Kanishga Subramani

Posted on Jul 4

Day 57: Internals of ClickHouse® Data Parts and Merges – A Complete Guide

#clickhouse #analytics #devops #dataengineering

Introduction

One of the reasons ClickHouse® can handle massive analytical workloads with exceptional speed is its storage architecture. Unlike traditional databases that frequently modify existing files, ClickHouse stores incoming data as immutable units called data parts. These parts are later combined through a background process known as merging.

This design allows ClickHouse to achieve both high ingestion throughput and fast query execution. Every insert operation creates a new part, while background merges continuously optimize storage and improve query efficiency without interrupting users.

Understanding how data parts and merges work is essential for anyone managing ClickHouse in production. It helps explain why batch inserts are recommended, why excessive small inserts can cause performance issues, and how ClickHouse maintains efficiency as datasets grow.

In this article, we'll explore how data parts are created, how background merges operate, how to monitor them, and the best practices for keeping MergeTree tables healthy.

What Are Data Parts?

A data part is the smallest physical storage unit within a MergeTree table.

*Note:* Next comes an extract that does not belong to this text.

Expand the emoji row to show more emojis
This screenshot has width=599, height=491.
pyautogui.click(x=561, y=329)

Whenever data is inserted into a MergeTree-based table, ClickHouse creates a brand-new immutable data part. Instead of modifying existing files, new data is appended as a separate part.

Each data part contains everything required to serve queries efficiently, including:

Compressed column files
Primary indexes
Mark files
Checksums
Table metadata

Because data parts are immutable, ClickHouse can perform concurrent reads and writes efficiently without locking existing data.

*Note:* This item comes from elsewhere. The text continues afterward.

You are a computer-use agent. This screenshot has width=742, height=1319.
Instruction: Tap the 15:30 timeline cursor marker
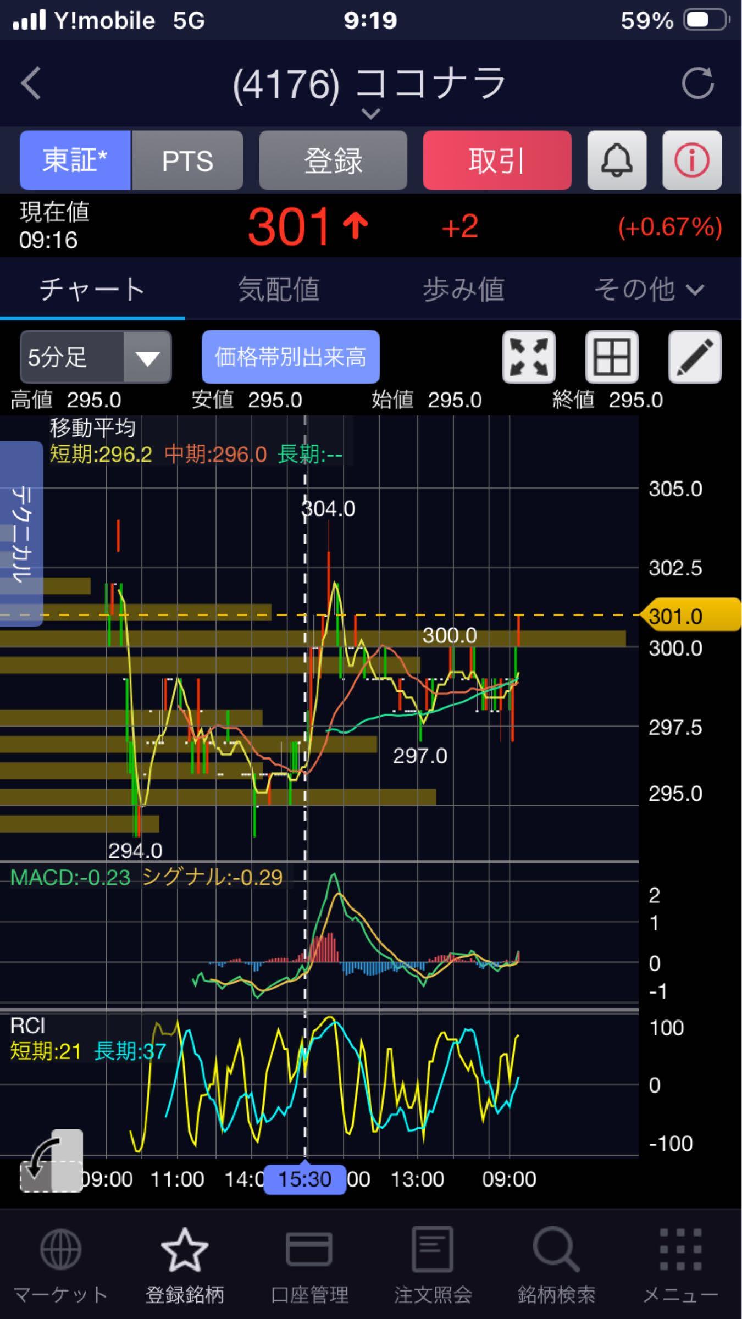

Why ClickHouse Uses Data Parts

The immutable-part architecture provides several advantages over traditional update-in-place storage models.

Key benefits include:

Fast insert performance
Lock-free write operations
Efficient compression
Simplified storage management
Background optimization through merges
Better scalability for analytical workloads

Rather than spending resources constantly reorganizing data during inserts, ClickHouse defers optimization work to background merge processes.

Creating a MergeTree Table

Let's create a simple table for storing order information:

CREATE TABLE default.orders
(
    order_id UInt32,
    country LowCardinality(String),
    status LowCardinality(String),
    amount Float64,
    order_date Date
)
ENGINE = MergeTree()
PARTITION BY toYYYYMM(order_date)
ORDER BY (country, status, order_date);

This table is partitioned by month and sorted by country, status, and order date.

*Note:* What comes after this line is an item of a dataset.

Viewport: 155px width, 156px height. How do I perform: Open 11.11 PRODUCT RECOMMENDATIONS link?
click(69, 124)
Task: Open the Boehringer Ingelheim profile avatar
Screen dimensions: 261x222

How Data Parts Are Created

Every INSERT operation generates a new data part.

First Insert

INSERT INTO default.orders VALUES
(1,'IN','completed',1200,'2024-01-05'),
(2,'US','pending',450,'2024-01-06');

This creates the first data part.

Second Insert

INSERT INTO default.orders VALUES
(3,'GB','completed',890,'2024-01-07'),
(4,'DE','cancelled',300,'2024-01-08');

This creates another independent data part.

Although users see a single logical table, ClickHouse internally stores these inserts as separate physical parts until they are merged later.

After multiple inserts, a table may contain dozens or even hundreds of active parts.

The Problem with Too Many Parts

While creating parts is inexpensive, having too many small parts can negatively impact performance.

When thousands of tiny parts accumulate, ClickHouse must manage additional files and metadata, leading to:

Slower query execution
Increased memory usage
Higher file descriptor consumption
Additional merge workload
Reduced overall efficiency

This is why ClickHouse strongly recommends batching inserts instead of inserting one row at a time.

For example, inserting 50,000 rows in a single batch is significantly more efficient than executing 50,000 individual insert statements.

What Happens During a Merge?

A merge is a background operation that combines multiple smaller parts into a larger consolidated part.

Consider the following example:

Before Merge

Part A → Rows 1–2
Part B → Rows 3–4
Part C → Rows 5–6

After Merge

Part D → Rows 1–6

Once the new merged part is successfully created:

The merged part becomes active.
Older parts are marked inactive.
Inactive parts are eventually removed from disk.

This process occurs automatically without requiring user intervention.

How Merges Work Internally

Background merges follow several stages.

1. Selecting Parts

ClickHouse continuously evaluates which parts should be merged.

Factors considered include:

Part size
Number of parts in a partition
Age of parts
Available disk resources
Merge scheduling priorities

2. Reading Existing Parts

The selected parts are read from disk.

Since parts are immutable, ongoing queries can continue accessing them while the merge is in progress.

3. Sorting Data

Rows from all participating parts are combined and sorted according to the table's ORDER BY key.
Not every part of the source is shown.